The Dow Jones industrial average fell 92.18 points to 12,878.88. The Dow had been down as much as 192 shortly after noon.
The Standard & Poor’s 500 index fell 10.32 to 1,365. The Nasdaq composite index lost 10.44 to 2,909.77.
It was the fourth day in a row of losses; US stocks have not risen since ECB President Mario Draghi’s now-famous three-word promise a week ago.
Investors had been hoping for clear action from the ECB, such as a cut in interest rates or clear plans to buy more European government bonds, which could lower borrowing costs for troubled countries like Spain and Italy.
But Germany’s central bank, which has footed much of the bill for bailing out other European countries, declined to go along.

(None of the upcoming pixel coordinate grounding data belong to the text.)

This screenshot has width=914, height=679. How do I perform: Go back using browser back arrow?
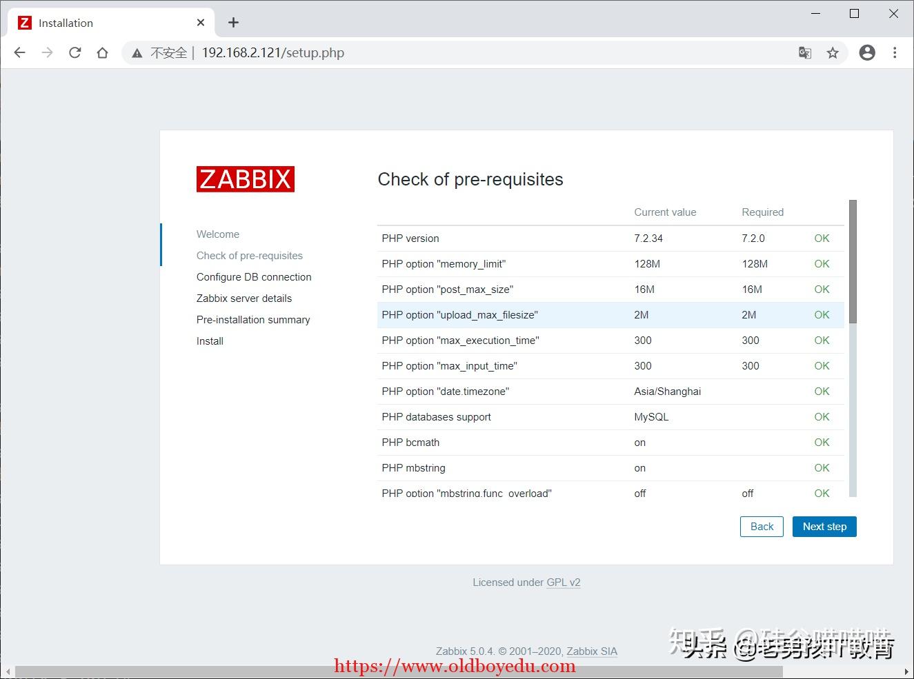click(19, 52)
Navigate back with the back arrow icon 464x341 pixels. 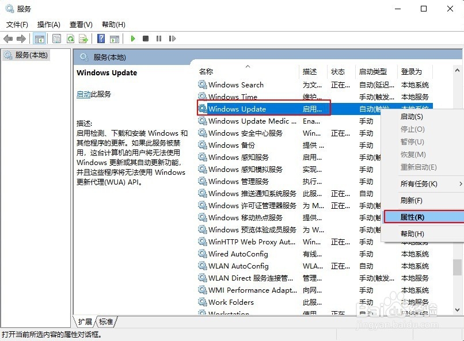pos(7,39)
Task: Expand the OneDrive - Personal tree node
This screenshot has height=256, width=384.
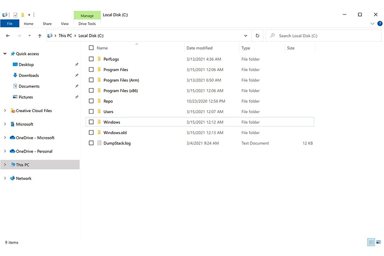Action: point(5,151)
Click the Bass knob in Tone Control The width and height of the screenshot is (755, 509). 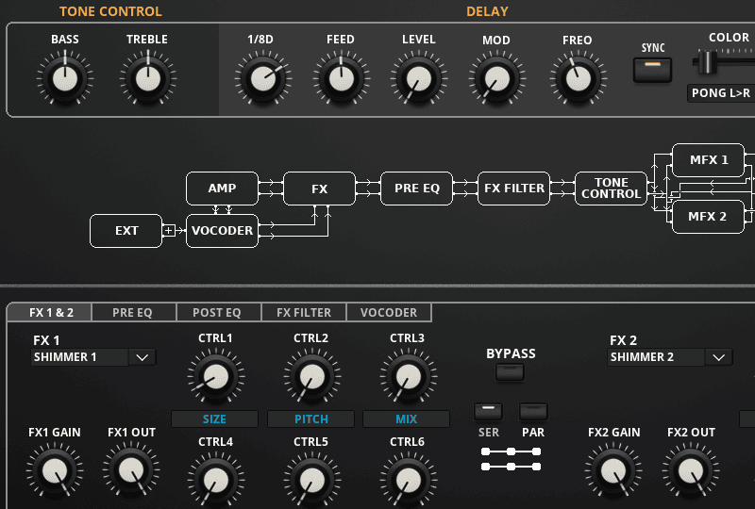tap(64, 78)
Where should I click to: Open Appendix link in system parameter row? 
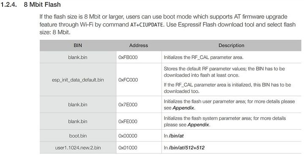click(x=198, y=125)
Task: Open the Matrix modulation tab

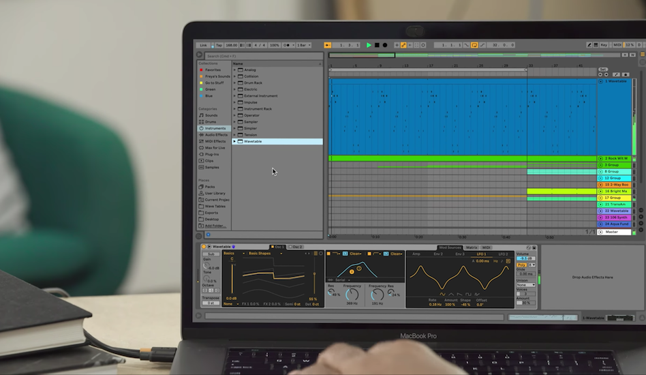Action: coord(471,248)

And so Draghi had to tell a highly anticipated news conference that the ECB “may” intervene in the bond market. He promised the ECB would consider other emergency measures in coming weeks.

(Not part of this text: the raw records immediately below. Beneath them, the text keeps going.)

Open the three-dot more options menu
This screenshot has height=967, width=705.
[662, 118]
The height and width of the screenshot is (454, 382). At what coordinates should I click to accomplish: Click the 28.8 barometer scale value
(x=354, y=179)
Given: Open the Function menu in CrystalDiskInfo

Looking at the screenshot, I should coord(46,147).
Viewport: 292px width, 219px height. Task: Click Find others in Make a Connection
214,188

The yield, or interest rate, on Spain’s benchmark 10-year bond jumped to 7.06 % from 6.68 % last night, making it more expensive for the country to borrow money. The yield on Italy’s 10-year bond rose to 6.30% from 5.85 %. Other countries have been forced to seek bailouts once their rates rose above 7 %.
In the US, thoughts of Europe were close at hand. General Motors and Kellogg reported lower quarterly profits and put some of the blame on Europe.
In other trading:
:: Knight Capital Group, the trading firm whose technical glitch sent trading of dozens of stocks into chaos early Wednesday, lost 63 % of its value, plunging 4.36 dollars to 2.58 dollars . In two days, it has lost 75 % of its value.
:: Abercrombie & Fitch dropped 15 % and Aeropostale dropped 33 % after both companies warned of weak second-quarter sales. Abercrombie lost 4.96 dollars to 29.06 dollars . Aeropostale lost 6.37 dollars to 13.08 dollars.
:: A smattering of positive signs about the economy got lost in the greater maelstrom. Retailers including Target, Limited Brands and Gap announced that July sales beat expectations. Shares of all three companies climbed, with the biggest increase at Gap. It rose 13 %, gaining 3.75 dollars to 33.17 dollars.